対北朝鮮外交に拘泥する韓国
「『米朝交渉の成否が2018年の米中間選挙と20年の米大統領選挙を決定するだろう』。18年6月、米朝首脳会談を控えて韓国メディアと政界の一角で横行した主張だ」
これは新東亜(5月号)に載った「世界が韓国を中心に回っているという錯覚」という記事の冒頭である。書いたのは米外交政策研究所(FPRI)ユーラシアフェローのホン・テファ氏だ。また、こうも書いている。
「『韓半島イシューが米選挙の核心アジェンダ』という考えは、韓国が世界の中心という前提を基盤とする“韓半島天動説”だ」
この考えを土台として「韓国が米中間の綱渡り外交を通じて双方から実利を取ることができる」「韓国が米中競争を制御できる」という主張に発展し、これは「信仰の領域に近い」とホン氏は呆(あき)れる。米フィラデルフィアに本拠を置いているホン氏からすれば、滑稽にすら映ったのだろう。
米国から「韓国はいったいどちらに付くのか」と旗幟(きし)鮮明にすることを求められたのは前の文在寅政権だった。彼らの外交は「南北協力と対北朝鮮制裁解除に焦点を置いた」から、南北朝鮮問題を軸に米国と中国、さらにロシア、日本の「周辺4強国」をこれに動員するためにはどうしたらいいかという視点に偏った。だから情勢判断にご都合主義がまかり通ったのはある意味当然のことだったのである。
保守で日米韓の協力体制にシフトしたはずの尹錫悦政権ですら、「対北朝鮮政策を他の全ての外交イシューより優先視」せざるを得ない。南北分断の現状と朝鮮半島の置かれている地政学的位置を勘案すれば、韓国外交はどうしてもその視点から始まらざるを得ない。
だが現実の世界は朝鮮半島を中心に回っているわけではない。ウクライナ戦争、ガザ紛争をはじめとして、南北問題を上回る喫緊の危機はいくらでも存在し、世界はそれに対処しようとしている。
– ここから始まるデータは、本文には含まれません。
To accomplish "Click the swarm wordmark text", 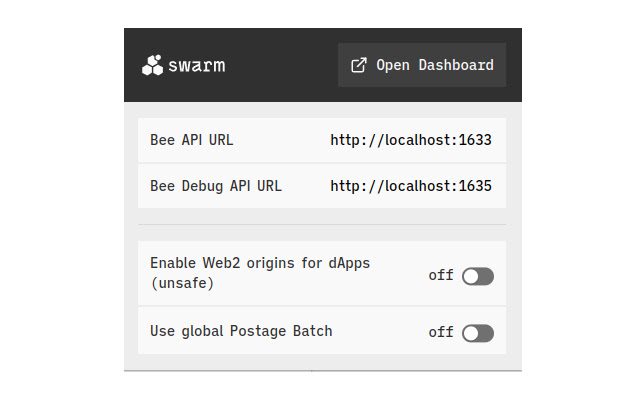I will [197, 66].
韓国も北大西洋条約機構(NATO)首脳会議に参加して、引き続きウクライナ支援を表明してはいるが、朝鮮半島以外の地域に関心を向けるのは、どこか“上の空”感が拭えない。
例えば朝鮮半島情勢に深刻で直接的な影響を及ぼす台湾海峡問題ですらも、韓国野党の政治家は「自分たちと何の関係があるか」と対岸の火事視なのだ。しかし受ける影響は甚大である。ホン氏は「国内物流量の40%が台湾海峡を通過する。ブルームバーグ通信は台湾に戦争が起これば韓国の国内総生産(GDP)が23%減ると予想した」と伝えている。
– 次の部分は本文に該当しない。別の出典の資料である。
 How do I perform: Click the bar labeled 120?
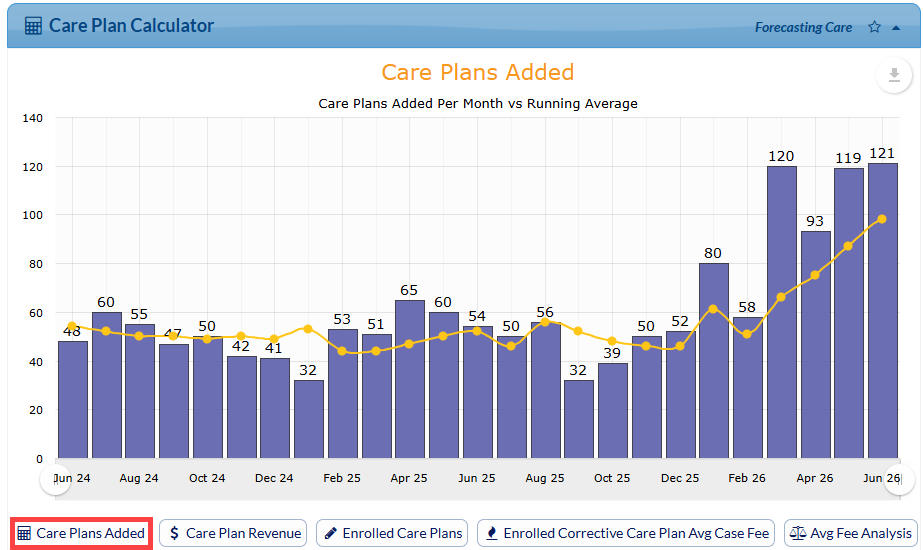tap(782, 312)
それよりも、台湾有事では在韓米軍の派兵もあり、既に米国は韓国政府にこれを提案しているという話もある。韓国に軍事的空白やアンバランスが生じれば、北が誤った判断をしないとは言い切れない。韓国の死活問題なのだが、ホン氏は「多くの政界要人はこの問題にそっぽを向く。なぜ韓半島の外のことに敢(あ)えて関与して中国との関係を損ねるのか、との論理だ」と述べる。
台湾に事があれば韓国も米国の軍事介入に加担するようになる。当然中国は牽制(けんせい)してくるか、露骨な圧力をかけてくる。韓国にとってその方が厄介なのだ。
韓国が中国の機嫌をうかがうのは、韓国外交の第一目標である北朝鮮への影響力を最も持っているのが中国だからだ。何となれば、韓国の専門家の中には、中国は北朝鮮が制御不能になれば軍事介入して併合してしまうだろう、とさえ思っている人が少なくない。対北を第一に置く限り、中国は視野のど真ん中に置いておかなければならない、という考えが韓国専門家の中に基盤としてあるのである。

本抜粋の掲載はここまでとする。